顾不上那么多了,一定要保住锦盒!她咬紧牙关,四下寻找那辆载着锦盒的马车。忽然身后一阵急风袭来,她侧身一闪,前面马上传来一声惨叫。她晓得那是暗器。这样一来,敌人在明,自己在暗,情况更恶劣了。
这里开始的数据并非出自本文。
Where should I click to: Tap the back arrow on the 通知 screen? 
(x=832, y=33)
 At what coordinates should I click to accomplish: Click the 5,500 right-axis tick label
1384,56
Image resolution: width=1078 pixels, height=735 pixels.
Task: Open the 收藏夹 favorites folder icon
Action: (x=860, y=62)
穿过烟幕,黄晴川终于找回自己的车马。只见数十个喽罗打扮的人与众镖师厮打起来。余芳草一连刺毙数人,又挥起一掌击中一人胸膛,正欲上前取其性命,背后一人突然朝她出掌。
“妹妹小心……”
余芳草反应不及,后背遭了一掌,当场口吐鲜血。黄晴川大怒,纵身一跃,挺剑直刺那人而来。那人感到一股凌厉的剑气从后袭来,连忙闪避。黄晴川没给他喘息的机会,一道道剑影在他身旁飞闪。求胜心切的她,并未留意此人的长相,只知他甚难对付。尽管那人赤手空拳,可并没有被黄晴川的剑招逼住,很快就扭转局势,变守为攻。这时,附近又有炸药爆炸,乌黑的浓烟瞬间扑来。黄晴川借机虚刺一剑,跃到一旁,暗忖道:此人武功在我之上,内力亦较我深厚,再打下去肯定被他拖垮。正思间,那人倏忽从烟幕中腾起,挥掌朝黄晴川压来。黄晴川不敢硬碰,一闪、一歪、一跃,连续躲过他三击。可第四击,那人出掌却是使出雷霆万钧之势。她自知躲避不过,唯有伸出左手硬接这一掌。两边以内力较劲,一时间陷入胶着的境地。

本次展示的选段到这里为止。